▸ Consignes de l'exercice: Dans la critique de Soul Chain, recopiez mot pour mot tout le passage qui s'étend depuis « Les 17 danseurs » jusqu'à « d’un certain humour. » inclus.

▸ Texte source:
>>>>

Éblouissant! Soul Chain, proposé dans le cadre de Danse Danse en ouverture de l’année a, sans le moindre doute, mérité il y a six ans son prestigieux prix du théâtre Der Faust.
Les 17 danseurs et danseuses de la compagnie allemande tanzmainz, sur une chorégraphie et une musique des Israéliens Sharon Eyal et Gai Behar, accompagnés d’Ori Lichtik offrent un spectacle de danse contemporaine incroyablement beau, intensément physique et d’une exécution millimétrée qui transmet une bonne part de son énergie folle au public. Une performance qui restera dans les annales de Danse Danse pour le public montréalais.
Les artistes sont tous revêtus de justaucorps et de bas couleur chair qui font ressortir leurs muscles tendus du début à la fin. Sur une très belle et intense musique techno, rythmée, répétitive et envoutante, aux accents de tango par moments, les danseurs envahissent la scène par groupes de deux ou de trois, en marchant sur la pointe de leurs pieds dans un déhanchement décidé et non dénué d’un certain humour.
L’intégralité du ballet est ainsi particulièrement physique, réalisé sur les demi-pointes, mais genoux légèrement pliés, ce qui allonge les jambes des artistes et offre pour le spectateur une perspective à leurs corps des plus particulière.
En danse contemporaine, il est toujours étonnant de constater à quel point la personnalité des chorégraphes et leur génie créatif permettent de proposer des mouvements aux corps toujours plus originaux et superbes.
Ici, un peu à la manière d’un kaléidoscope, la chorégraphe Sharon Eyal et son complice Gai Behar composent des tableaux tous plus réussis les uns que les autres, avec la foule de danseurs incroyablement talentueux qui illustrent à la fois l’unité et l’individualité de la condition humaine.
Calculés au millimètre près, les mouvements se coordonnent dans la marche et le déhanchement. Les déplacements des parties des corps sont extrêmes dans des limites relativement contenues, ce qui dégage un contraste particulièrement intéressant.
Et toujours, parfaitement illustré dans la multitude de tableaux qui se déploient sur la scène, le fait que certains éléments de l’ensemble, sans se dissocier vraiment du groupe qu’ils composent, affirment sans différend leur propre individualité. C’est cela la chaîne des âmes, Soul Chain.

<<<<

▸ Documents fournis:
>>>>

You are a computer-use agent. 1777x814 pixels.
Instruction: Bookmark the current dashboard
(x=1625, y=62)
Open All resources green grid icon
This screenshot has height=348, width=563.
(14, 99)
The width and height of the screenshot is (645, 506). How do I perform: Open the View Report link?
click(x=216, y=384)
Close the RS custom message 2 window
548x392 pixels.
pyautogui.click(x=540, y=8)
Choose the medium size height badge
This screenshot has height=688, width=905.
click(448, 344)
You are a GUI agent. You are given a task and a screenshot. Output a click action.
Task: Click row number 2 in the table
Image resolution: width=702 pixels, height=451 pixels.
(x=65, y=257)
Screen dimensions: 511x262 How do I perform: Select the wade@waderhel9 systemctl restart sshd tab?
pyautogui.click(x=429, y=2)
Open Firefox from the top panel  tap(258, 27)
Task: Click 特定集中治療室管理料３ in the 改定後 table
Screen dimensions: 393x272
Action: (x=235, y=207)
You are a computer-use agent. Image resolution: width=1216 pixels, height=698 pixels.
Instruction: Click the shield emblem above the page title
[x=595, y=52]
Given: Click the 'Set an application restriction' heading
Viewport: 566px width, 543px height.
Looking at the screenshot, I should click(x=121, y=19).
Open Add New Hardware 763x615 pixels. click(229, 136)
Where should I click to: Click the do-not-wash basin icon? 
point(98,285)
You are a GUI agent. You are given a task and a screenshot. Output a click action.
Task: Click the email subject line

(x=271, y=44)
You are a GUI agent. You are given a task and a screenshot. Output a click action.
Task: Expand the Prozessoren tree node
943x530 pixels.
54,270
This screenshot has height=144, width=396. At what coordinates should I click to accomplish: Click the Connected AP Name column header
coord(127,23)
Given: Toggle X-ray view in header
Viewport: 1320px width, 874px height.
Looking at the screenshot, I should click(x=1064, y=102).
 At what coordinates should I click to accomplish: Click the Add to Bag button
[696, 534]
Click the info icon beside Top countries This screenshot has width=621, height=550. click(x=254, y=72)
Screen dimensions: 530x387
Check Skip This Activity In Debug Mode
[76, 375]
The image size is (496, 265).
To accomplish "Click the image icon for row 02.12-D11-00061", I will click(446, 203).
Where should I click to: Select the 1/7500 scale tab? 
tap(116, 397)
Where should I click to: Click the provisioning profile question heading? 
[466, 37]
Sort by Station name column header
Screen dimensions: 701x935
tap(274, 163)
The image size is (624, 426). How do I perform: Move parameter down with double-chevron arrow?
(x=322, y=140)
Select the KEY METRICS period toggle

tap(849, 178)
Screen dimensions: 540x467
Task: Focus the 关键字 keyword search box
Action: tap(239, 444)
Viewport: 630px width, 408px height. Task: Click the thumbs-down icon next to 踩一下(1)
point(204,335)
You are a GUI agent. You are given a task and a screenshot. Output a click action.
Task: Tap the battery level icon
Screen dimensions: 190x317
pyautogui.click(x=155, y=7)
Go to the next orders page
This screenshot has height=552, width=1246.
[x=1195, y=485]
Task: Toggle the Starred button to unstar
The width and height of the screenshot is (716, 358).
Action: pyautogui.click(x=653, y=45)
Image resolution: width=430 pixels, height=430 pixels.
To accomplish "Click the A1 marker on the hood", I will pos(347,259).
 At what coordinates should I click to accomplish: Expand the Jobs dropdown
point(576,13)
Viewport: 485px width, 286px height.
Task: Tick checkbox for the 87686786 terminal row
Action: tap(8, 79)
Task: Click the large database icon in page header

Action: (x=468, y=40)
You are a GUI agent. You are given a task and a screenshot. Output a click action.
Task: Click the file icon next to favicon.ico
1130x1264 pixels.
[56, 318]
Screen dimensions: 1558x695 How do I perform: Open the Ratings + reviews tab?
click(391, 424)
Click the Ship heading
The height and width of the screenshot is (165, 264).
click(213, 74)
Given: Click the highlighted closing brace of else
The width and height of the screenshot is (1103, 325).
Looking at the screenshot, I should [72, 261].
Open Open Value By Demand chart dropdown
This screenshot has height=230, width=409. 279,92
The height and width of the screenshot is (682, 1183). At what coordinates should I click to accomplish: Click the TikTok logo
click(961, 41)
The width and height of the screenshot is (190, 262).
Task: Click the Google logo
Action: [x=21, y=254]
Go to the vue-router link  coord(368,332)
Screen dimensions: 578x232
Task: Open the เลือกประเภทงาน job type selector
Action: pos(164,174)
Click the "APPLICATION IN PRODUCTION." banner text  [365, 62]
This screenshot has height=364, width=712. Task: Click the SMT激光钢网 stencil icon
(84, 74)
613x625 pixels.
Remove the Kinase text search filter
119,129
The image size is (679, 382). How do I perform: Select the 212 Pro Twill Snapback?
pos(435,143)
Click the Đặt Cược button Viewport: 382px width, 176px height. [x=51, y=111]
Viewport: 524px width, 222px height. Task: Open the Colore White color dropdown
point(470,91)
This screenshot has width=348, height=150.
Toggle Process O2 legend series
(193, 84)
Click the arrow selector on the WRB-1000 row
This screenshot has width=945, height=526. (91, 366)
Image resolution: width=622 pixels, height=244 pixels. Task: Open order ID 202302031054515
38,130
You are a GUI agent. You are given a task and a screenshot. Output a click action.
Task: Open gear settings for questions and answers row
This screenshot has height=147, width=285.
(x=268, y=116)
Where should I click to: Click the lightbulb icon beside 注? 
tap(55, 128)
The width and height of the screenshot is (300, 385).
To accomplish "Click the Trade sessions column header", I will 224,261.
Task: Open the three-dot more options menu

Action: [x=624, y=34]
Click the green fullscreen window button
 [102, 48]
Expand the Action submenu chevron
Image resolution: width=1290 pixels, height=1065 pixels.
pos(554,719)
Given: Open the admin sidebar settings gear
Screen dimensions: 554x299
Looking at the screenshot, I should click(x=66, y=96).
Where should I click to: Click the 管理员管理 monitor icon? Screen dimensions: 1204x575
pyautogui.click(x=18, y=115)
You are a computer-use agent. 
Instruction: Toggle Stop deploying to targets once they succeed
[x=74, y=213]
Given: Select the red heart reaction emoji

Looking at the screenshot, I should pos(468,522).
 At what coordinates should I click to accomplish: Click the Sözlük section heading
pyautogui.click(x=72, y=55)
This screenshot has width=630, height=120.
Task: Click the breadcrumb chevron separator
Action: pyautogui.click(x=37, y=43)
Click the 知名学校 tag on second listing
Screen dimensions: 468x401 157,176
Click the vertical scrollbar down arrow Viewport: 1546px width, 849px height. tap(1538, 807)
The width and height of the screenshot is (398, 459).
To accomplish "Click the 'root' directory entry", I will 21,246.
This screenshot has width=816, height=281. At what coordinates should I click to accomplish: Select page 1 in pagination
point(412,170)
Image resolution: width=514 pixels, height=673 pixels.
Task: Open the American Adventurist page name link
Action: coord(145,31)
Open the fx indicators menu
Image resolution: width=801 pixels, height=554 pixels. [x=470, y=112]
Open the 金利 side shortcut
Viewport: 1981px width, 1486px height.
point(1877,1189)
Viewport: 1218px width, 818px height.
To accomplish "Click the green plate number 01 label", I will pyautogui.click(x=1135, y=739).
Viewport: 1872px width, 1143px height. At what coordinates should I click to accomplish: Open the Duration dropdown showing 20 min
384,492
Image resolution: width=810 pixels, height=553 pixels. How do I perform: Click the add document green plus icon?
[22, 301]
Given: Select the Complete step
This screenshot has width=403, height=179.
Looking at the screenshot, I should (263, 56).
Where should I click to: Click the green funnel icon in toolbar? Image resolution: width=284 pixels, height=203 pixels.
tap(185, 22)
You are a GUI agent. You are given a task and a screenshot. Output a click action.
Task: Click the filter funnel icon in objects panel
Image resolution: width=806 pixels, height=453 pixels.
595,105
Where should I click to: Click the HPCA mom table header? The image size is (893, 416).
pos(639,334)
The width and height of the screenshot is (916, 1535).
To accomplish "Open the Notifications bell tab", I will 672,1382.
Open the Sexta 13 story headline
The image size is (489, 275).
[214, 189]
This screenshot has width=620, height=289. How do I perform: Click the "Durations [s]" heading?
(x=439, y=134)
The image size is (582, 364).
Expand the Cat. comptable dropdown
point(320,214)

<<<<

▸ Corrigé détaillé:
Les 17 danseurs et danseuses de la compagnie allemande tanzmainz, sur une chorégraphie et une musique des Israéliens Sharon Eyal et Gai Behar, accompagnés d’Ori Lichtik offrent un spectacle de danse contemporaine incroyablement beau, intensément physique et d’une exécution millimétrée qui transmet une bonne part de son énergie folle au public. Une performance qui restera dans les annales de Danse Danse pour le public montréalais.
Les artistes sont tous revêtus de justaucorps et de bas couleur chair qui font ressortir leurs muscles tendus du début à la fin. Sur une très belle et intense musique techno, rythmée, répétitive et envoutante, aux accents de tango par moments, les danseurs envahissent la scène par groupes de deux ou de trois, en marchant sur la pointe de leurs pieds dans un déhanchement décidé et non dénué d’un certain humour.